The "JLU" show skews higher than "Teen Titans" because the show is written to a more savvy comic reading audience, so slapping the "Kids Collection" label on the DVD may speak more to the kids at WHV who impulsively threw this collection out there than to the true audience for a "JLU" DVD.
Green Arrow can't fly, nor I suspect, can even the world's greatest archer shoot one of his trick arrows without a bow - yet there's the magical flying Green Arrow and his one-armed arrow trick.
Not to be outdone, Green Lantern John Stewart appears on the cover with his pre-Hawkgirl-scorned look, even though the butcher 2005 Stewart sports a shaved head and full van-dyke. (By the way, Mattel, I have the same complaint about you using that same obsolete stock art on the "JLU" action figure sets.)
Content - 3: There are three 22-minute episodes on this DVD, which would be more forgivable if retailers were actually selling the disc at the low US$9.95 price that WHV is recommending as a lowest starting price. But most retailers are listing the disc well on the flip-side of US$10.00, which makes this a tougher sell. Especially given the episodes included.
The three episodes are season-opener "Initiation"; the "Wonder Years" reunion episode, "Hawk and Dove"; and one of the most confusing and disappointing episodes of "JLU" to date, "Kid Stuff". These episodes aren't presented in the order they aired - they're episodes one, three, and four - and conspicuously absent is episode two, the standout "For the Man who has Everything." Inclusion of one more episode would not have overloaded this under-loaded release.
Video - 4: These are pretty transfers of fairly new 'toons. A widescreen presentation would have bumped the score up to a perfect five.
Audio - 4: Sounds good to me.
Extras - 2: The main consideration for me, given the newness of the series, were the extras. The series is too new and too valuable for Cartoon Network to not keep the series in rotation - though the decision not to air reruns for now, and thus increase demand for the DVD release (and a second "JLU" release has recently been announced for later in 2005) doesn't go unnoticed.
There are really only two extras actually pertinent to "JLU". First are the Martian Manhunter's Watchtower files on the new heroes headlined in the DVD - Green Arrow, Captain Atom, Supergirl, Hawk and Dove. If this is the only research J'onn maintains on new heroes admitted into the League, I'm not sure I wouldn't be on Amanda Waller's side calling for a Government response ready to take down a JLU out of control. Each short biography links to a brief montage of video clips of each hero in action. In the time it's taken you to read this paragraph, you'd be through half the hero files. Not to mention that the information provided is wholly similar to information publicly available on the same "JLU" members on the Cartoon Network website.
The second extra is a rather tedious game, "Save Gorilla City". The game title connotes something much more exciting than using the left and right arrows of your remote control in a car chase. Even old school "Pong" was more exciting.

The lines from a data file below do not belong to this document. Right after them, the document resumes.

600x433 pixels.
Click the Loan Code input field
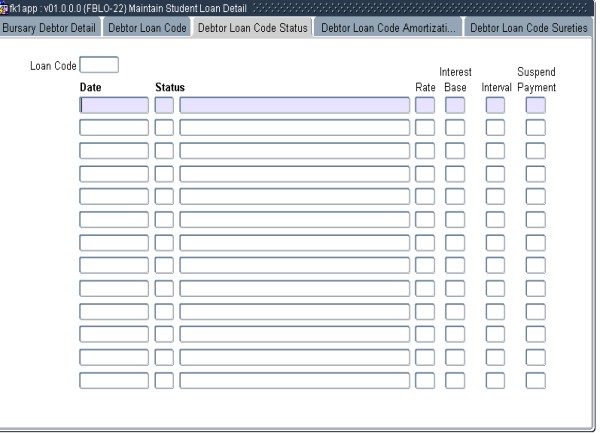[x=99, y=65]
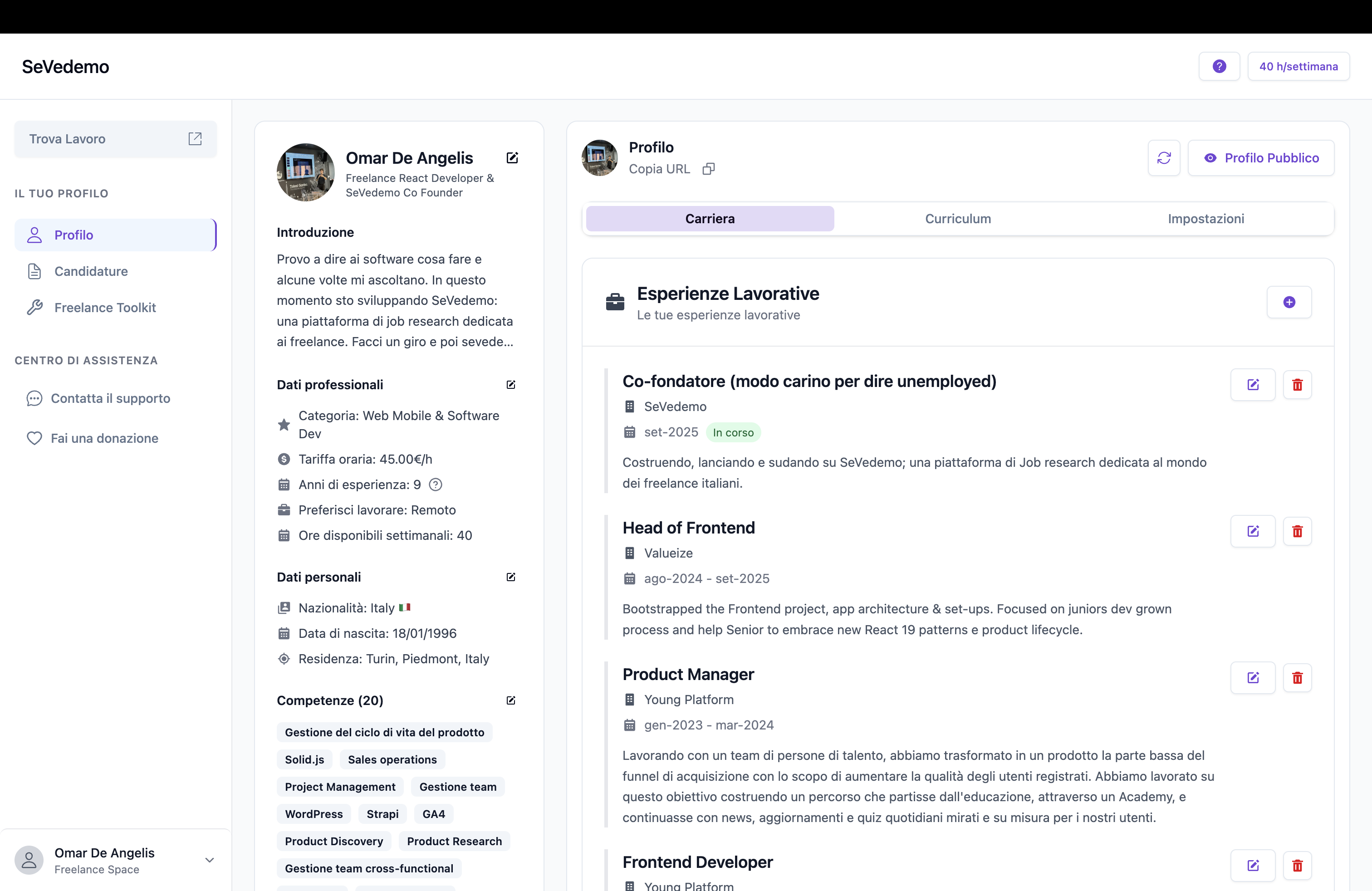Click the anni di esperienza info tooltip
The image size is (1372, 891).
click(435, 484)
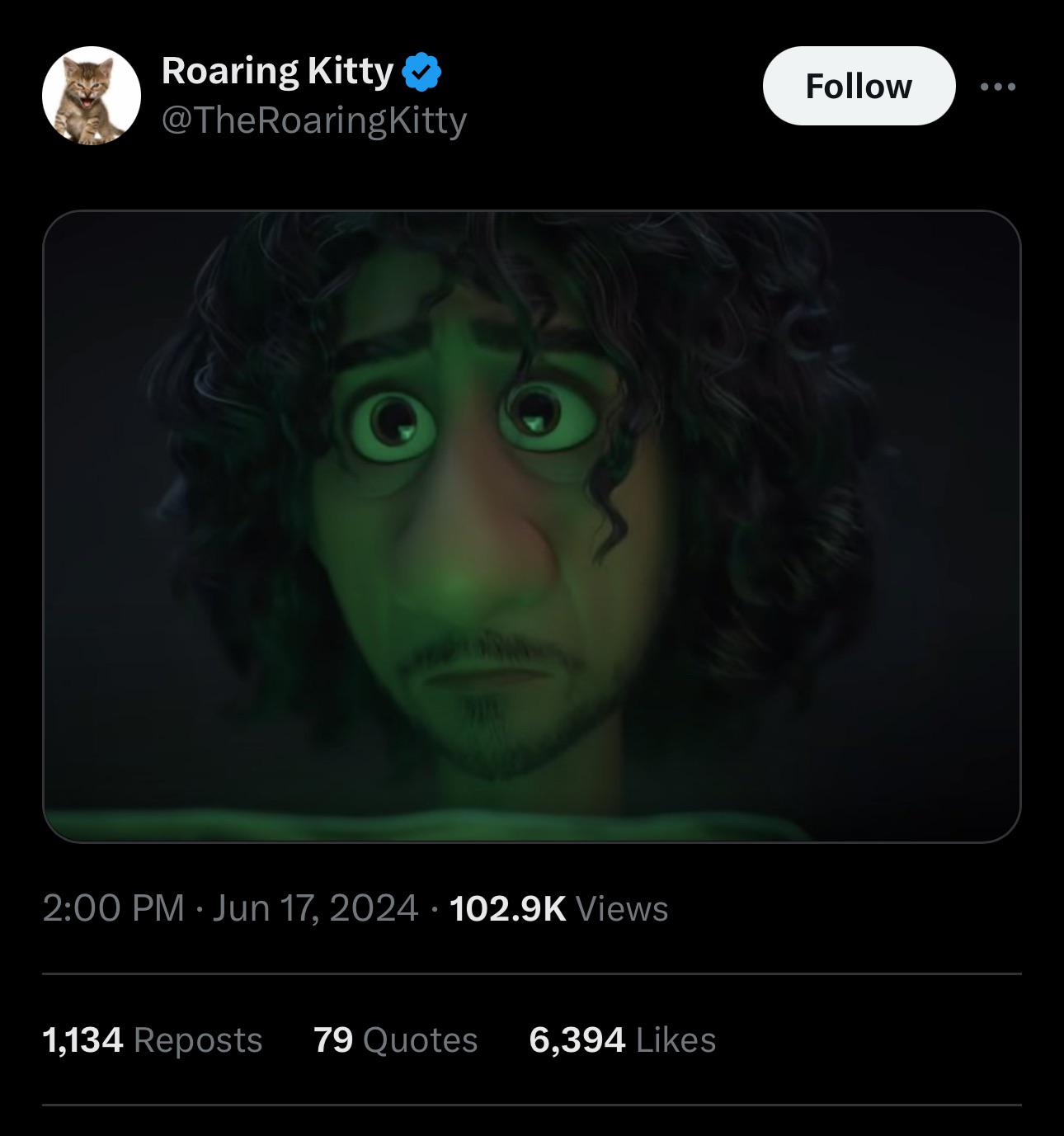Click the blue verified checkmark badge
This screenshot has height=1136, width=1064.
tap(421, 72)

The remainder of the extras have nothing to do with "JLU" or Superman - there's a trailer for a "Tom and Jerry" movie (a preview of the upcoming "Krypto" series would have been much more welcome), and two "Cartoon Monsoon" shorts.
Overall - 2: I can only recommend the disc to completists. A haphazard initial release usually means there's going to be follow-up. A perfect example - I'm sure I am not the only person who bought "Superman: Last Son of Krypton" when it came out on DVD last year, only to find that when WHV released the "STAS" first season set last month it included the three-part pilot.